We find that the District Court did not err in granting Cohen summary judgment as MetLife’s conclusion that Cohen suffered from a “Pre-Existing Condition” was arbitrary and capricious. MetLife’s determination that Cohen had a “Pre-Existing Condition” was premised on its finding that during the exclusionary period, “Cohen sought medical advice or treatment for several of the symptoms which she states caused her to be unable to work.” Although there is overlap between the symptoms for which Cohen received treatment during the exclusionary period and the symptoms of the Chronic Fatigue Syndrome that made her unable to work, these are relatively common symptoms, and are attributable to many different underlying conditions.
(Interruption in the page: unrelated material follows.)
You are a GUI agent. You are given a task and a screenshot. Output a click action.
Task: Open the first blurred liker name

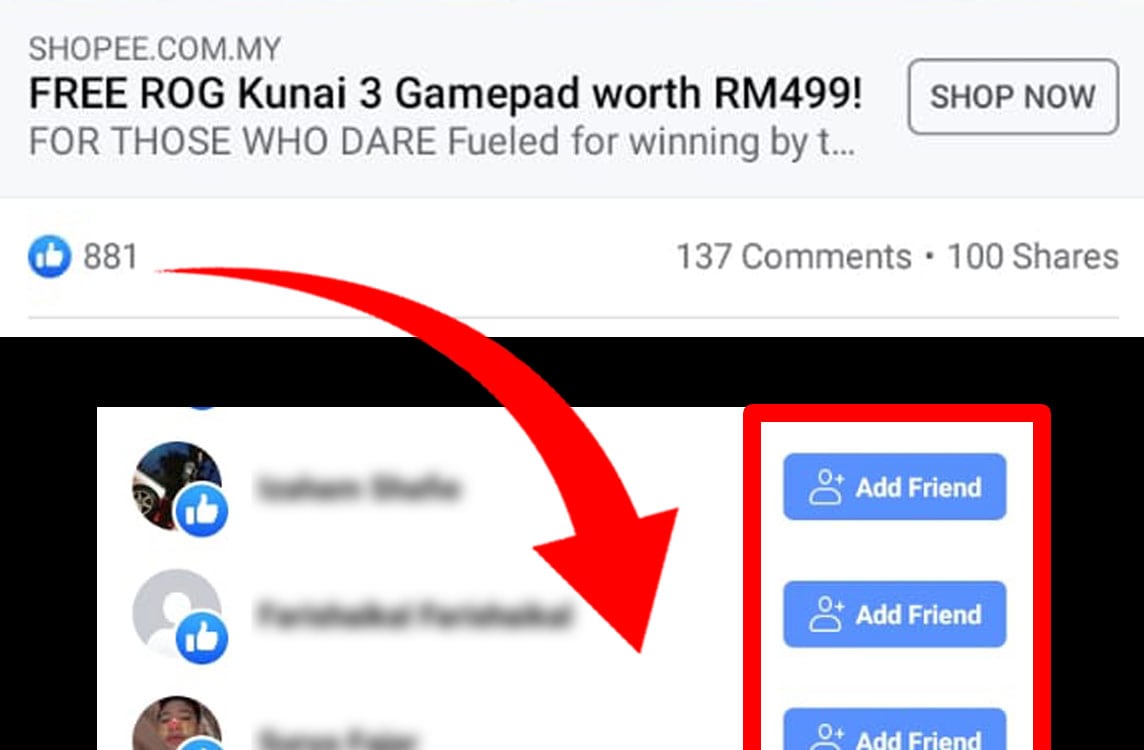coord(358,487)
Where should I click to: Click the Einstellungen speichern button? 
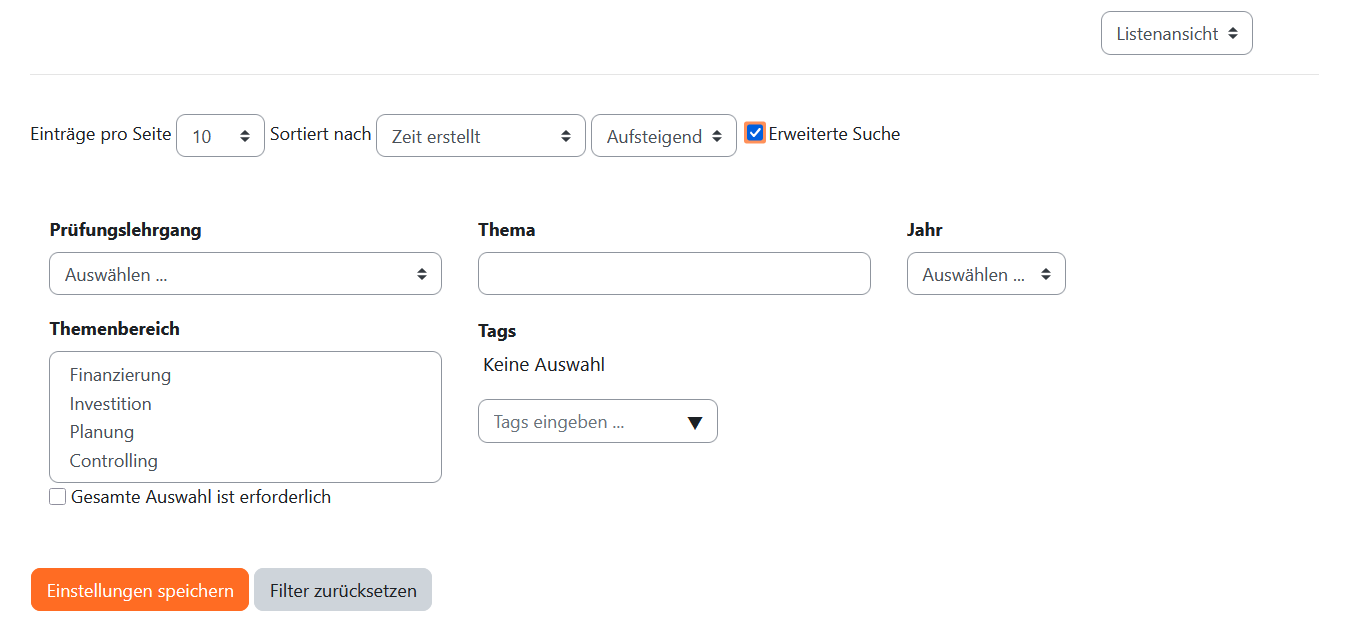140,590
Significantly, MetLife failed to have a physician review Cohen’s file to determine whether the symptoms Cohen described as part of her Chronic Fatigue Syndrome derived from the same underlying ailment for which she received treatment during the exclusionary period. There is, moreover, significant evidence in the record from treating physicians suggesting that the earlier symptoms were not attributable to Chronic Fatigue Syndrome. Factoring in MetLife’s conflict of interest, we cannot fault the District Court for finding that MetLife’s determination was arbitrary and capricious.1

Next, MetLife contends that the District Court abused its discretion in awarding Cohen attorneys’ fees and litigation costs. In an ERISA action, “the court in its discretion may allow a reasonable attorney’s fee and costs of action to either party.” 29 U.S.C. § 1132(g)(1). In determining whether to award attorneys’ fees in an ERISA case, courts should consider:

(1) the degree of the offending party’s culpability or bad faith, (2) the ability of the offending party to satisfy an award of attorney’s fees, (3) whether an award of fees would deter other persons from acting similarly under like circum[378]*378stances, (4) the relative merits of the parties’ positions, and (5) whether the action conferred a common benefit on a group of pension plan participants.

Chambless v. Masters, Mates & Pilots Pension Plan, 815 F.2d 869, 871 (2d Cir.1987). The District Court, after weighing these five factors, acted well within its authority in awarding attorneys’ fees and costs.

Lastly, MetLife asserts that the District Court improperly held it in contempt for failing to pay Cohen LTD benefits.